It’s been a confusing winter for films. As I write this Avatar is still number one in the UK box office, and why shouldn’t it be? The world that James Cameron has created, if not the dialogue or plot, is ground-breaking. When I left the cinema the real world seemed dull. Yet as I look at the box office charts the film at number two is an entirely different affair, in many ways a blast from the past, a veritable stegosaurus next to Avatar.
Yet The Princess and the Frog is a case of a few steps back and huge leap forward for a company that seemed to have been lost in the modern world. While Disney combinations with Pixar have been well thought, well scripted and well made this cannot be said for the 2D animation. You’ve probably forgotten Treasure Planet, but if you’d been forced to sit through it on DVD with a younger cousin then you too would have it seared forever on your memory. Yet in late 2006 John Lasseter, Chief Creative Officer at Disney, announced that the studio would be leaving CGI to Pixar and working exclusively with hand-drawn animations. The first product of the revitalised studio is The Princess and the Frog.
Theis film’s quality was far from assured; Disney proved plenty of times that it’s possible to make a bad hand-drawn animation. But it seems that returning to this more basic style reminded Disney of what it’s meant to be; endearing. Spending painstaking hours on a few seconds of footage makes every moment valuable and The Princess and the Frog has an attention to detail that is unparalleled almost anywhere outside of Studio Ghibli. Indeed Lasseter is in a large way responsible for the huge fan base that films like Spirited Away and Princess Mononoke enjoy in the west and the influence of Miyazaki is evident in the glorious backgrounds of New Orleans in the twenties. Choosing such a music-rich setting was putting pressure on a soundtrack to deliver but Randy Newman’s jazz soundtrack proved successful in echoing, if not quite matching in quality, that of The Junglebook.
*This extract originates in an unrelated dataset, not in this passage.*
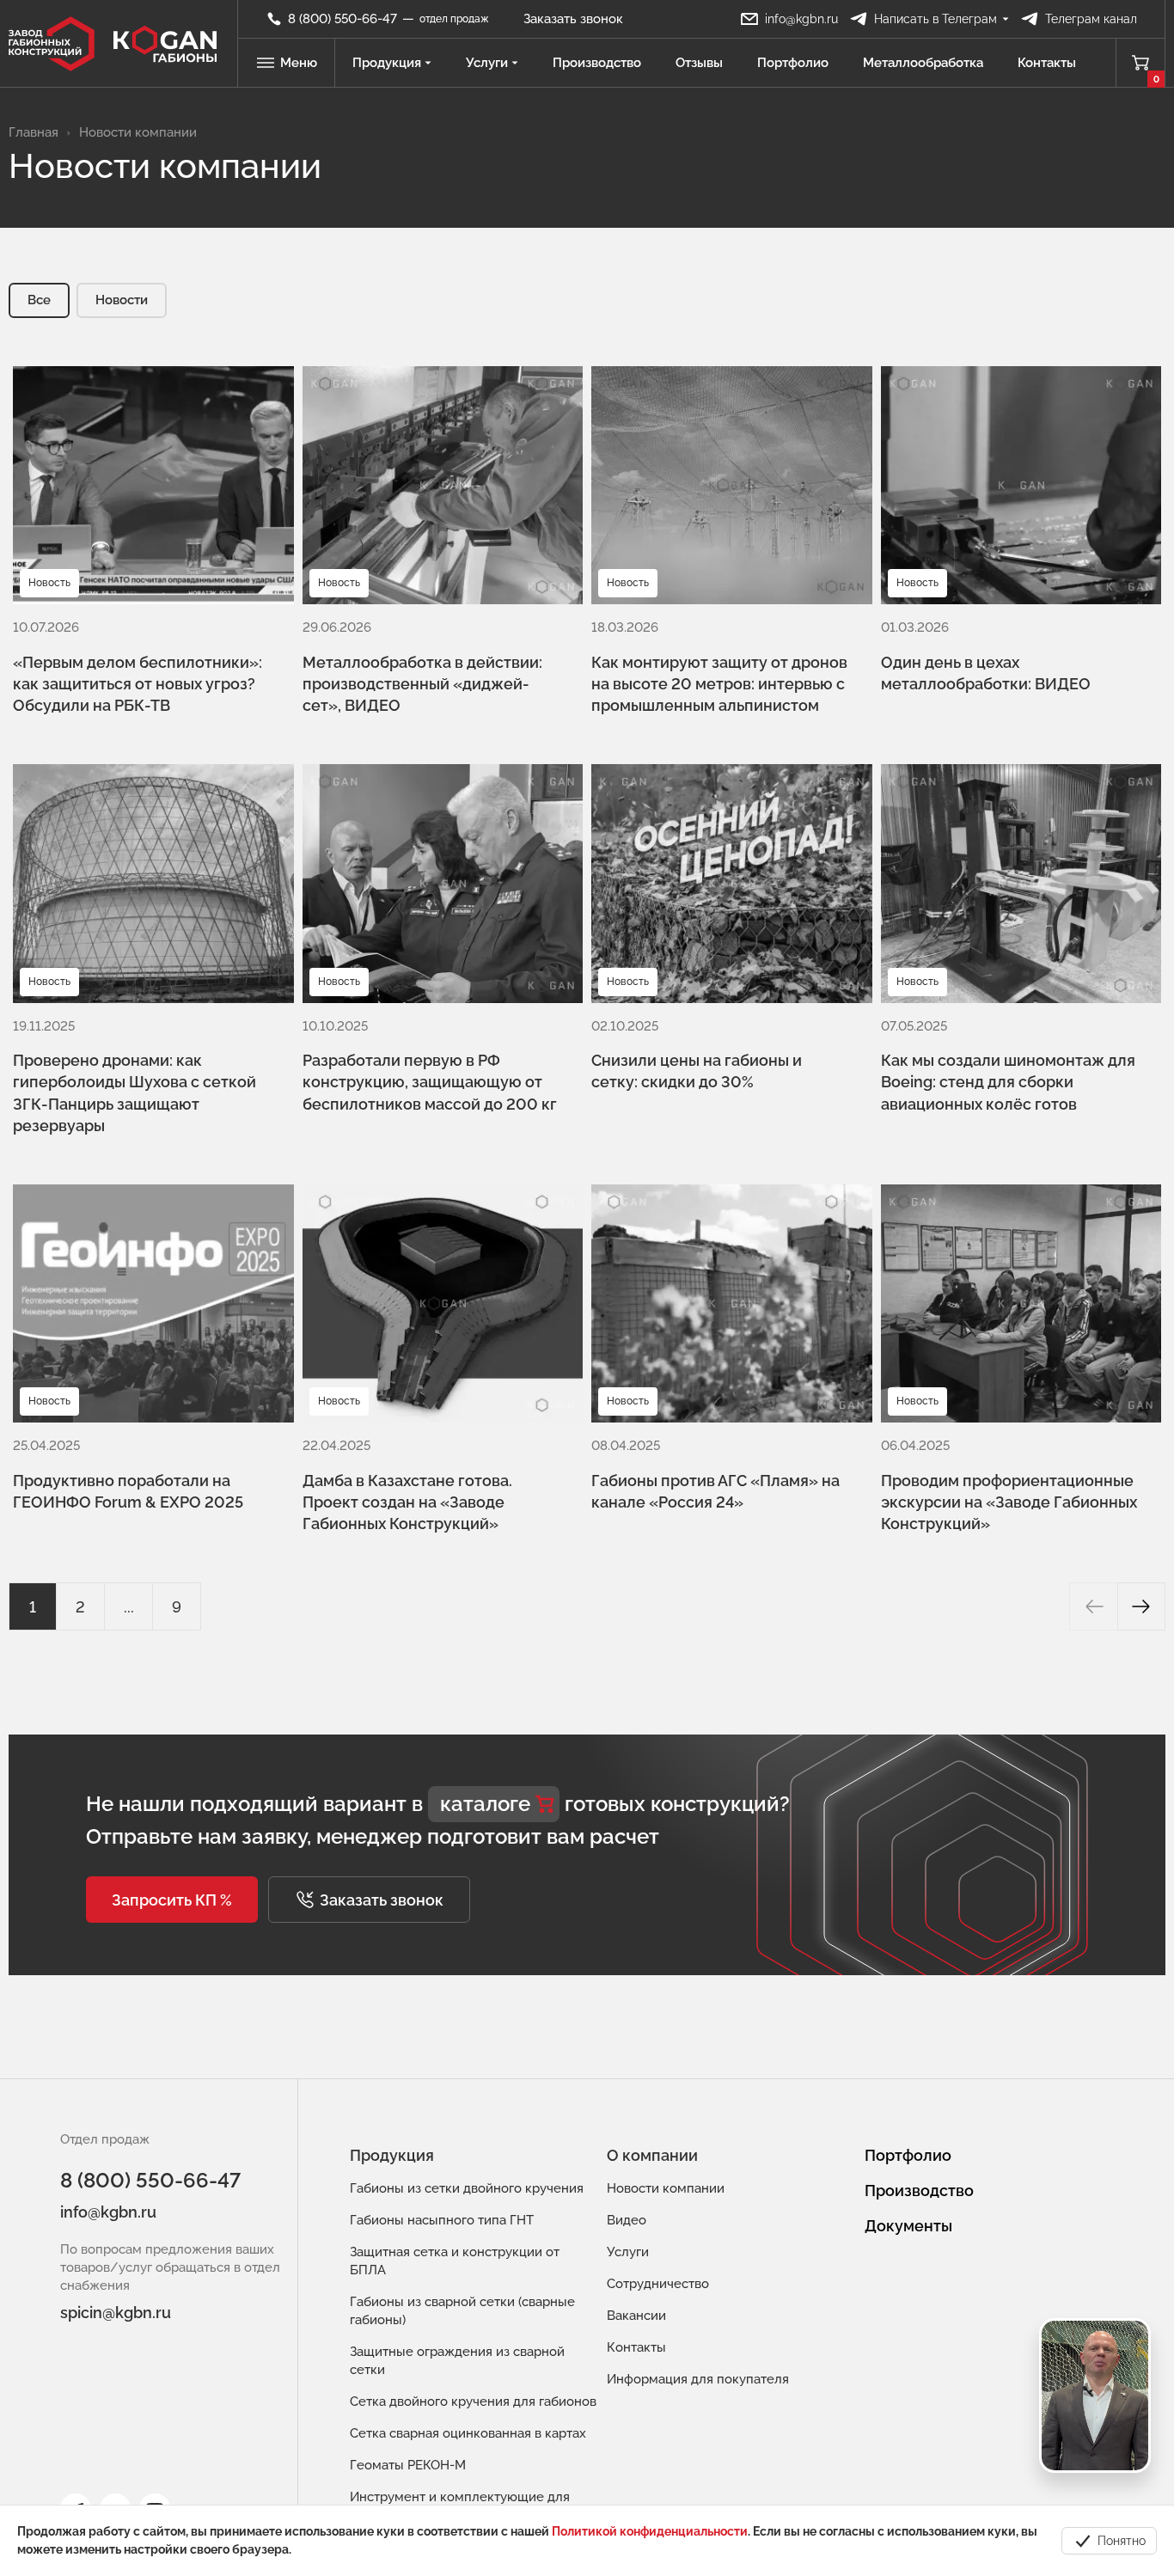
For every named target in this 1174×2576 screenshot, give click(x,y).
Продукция (386, 62)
The plot is a clever reworking of the Grimm Brother’s Frog Prince where rather than returning the frog prince (Bruno Campos) to human form the unsuspecting Tiana (Anika Noni Rose) falls prey to the same Voodoo magic and becomes a frog herself. Some may cry that this runs a bit close to Shrek, but you are forced to forgive because what follows is an original and enchanting story. We dive into the swamps of the Mississippi pursued by a villain, Dr. Facilier (Keith David), as terrifying as any of the studios creations since the Bogeyman in Tim Burton’s stop motion The Nightmare Before Christmas. Throw in a trumpet-playing alligator (Michael-Leon Wooley) and a Cajun firefly (Jim Cummings) and you are on your way to a proper Disney film. Yes it may be predictable at its heart but what films that are essentially aimed at children aren’t?
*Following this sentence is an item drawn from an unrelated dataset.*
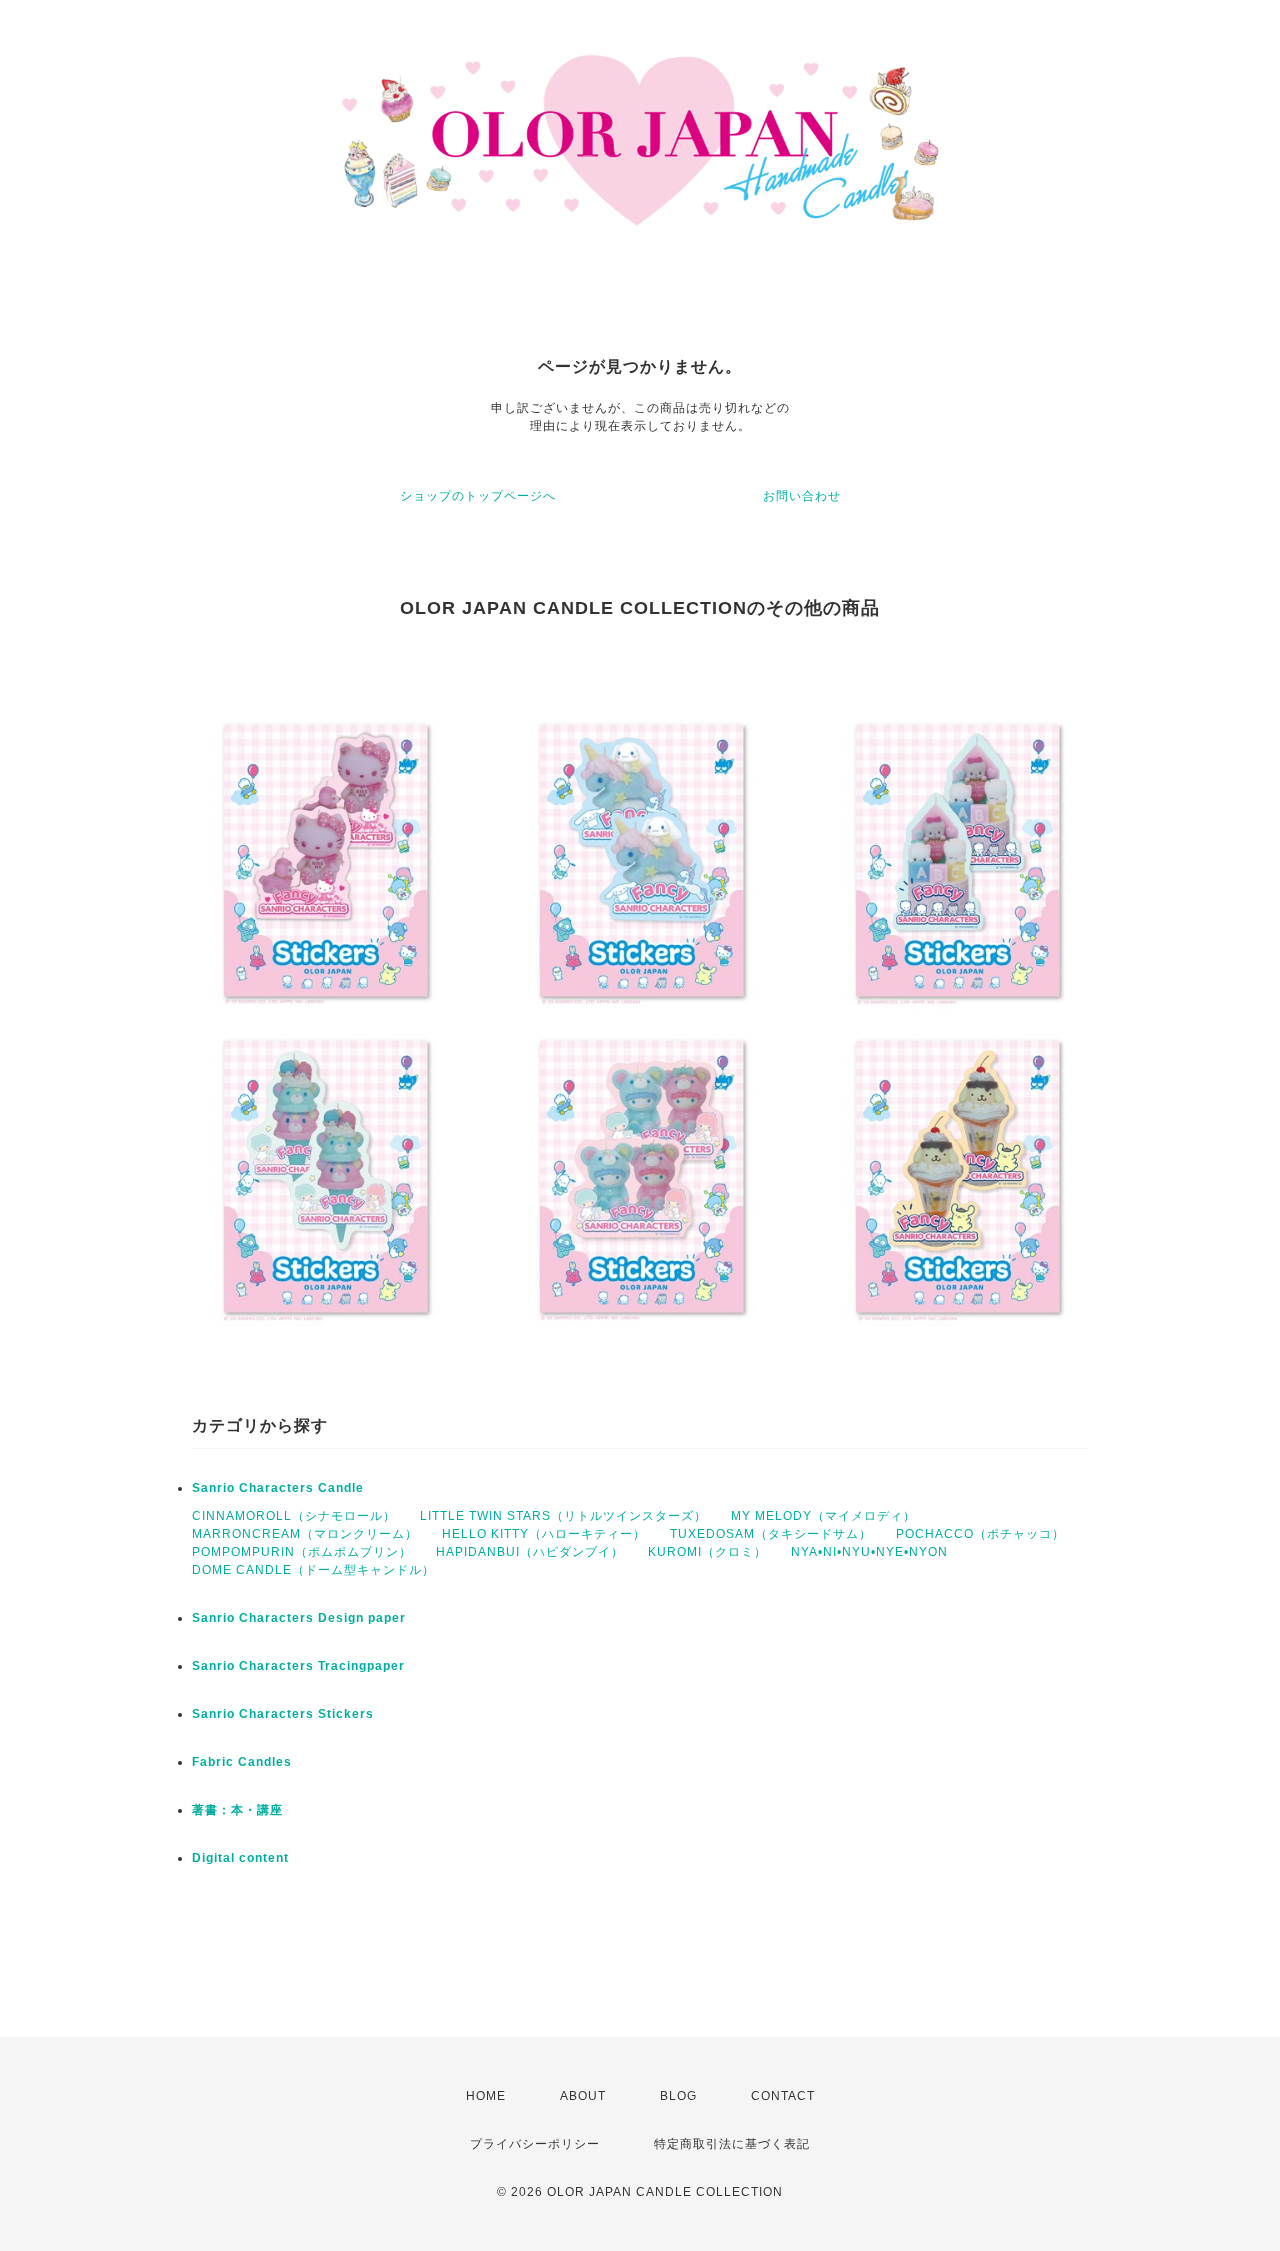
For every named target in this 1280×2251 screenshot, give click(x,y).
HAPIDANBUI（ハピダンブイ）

The Princess and the Frog may not break new ground but it makes good use of a tried and trusted format. Much has been made of Tiana being the first black Disney princess, a fact that is worthy of note as a shocking indictment of another of Disney’s past failings. Hopefully the film will become truly significant for the era that it heralds, a return to the golden ages of the 50’s and 90’s when children’s films were not churned out for the plastic toys of Disney films you found at the bottom of your Happy Meal. It will take up half as much of your money, half as much of your time but it will charm you more than any combination of lanky smurfs ever could.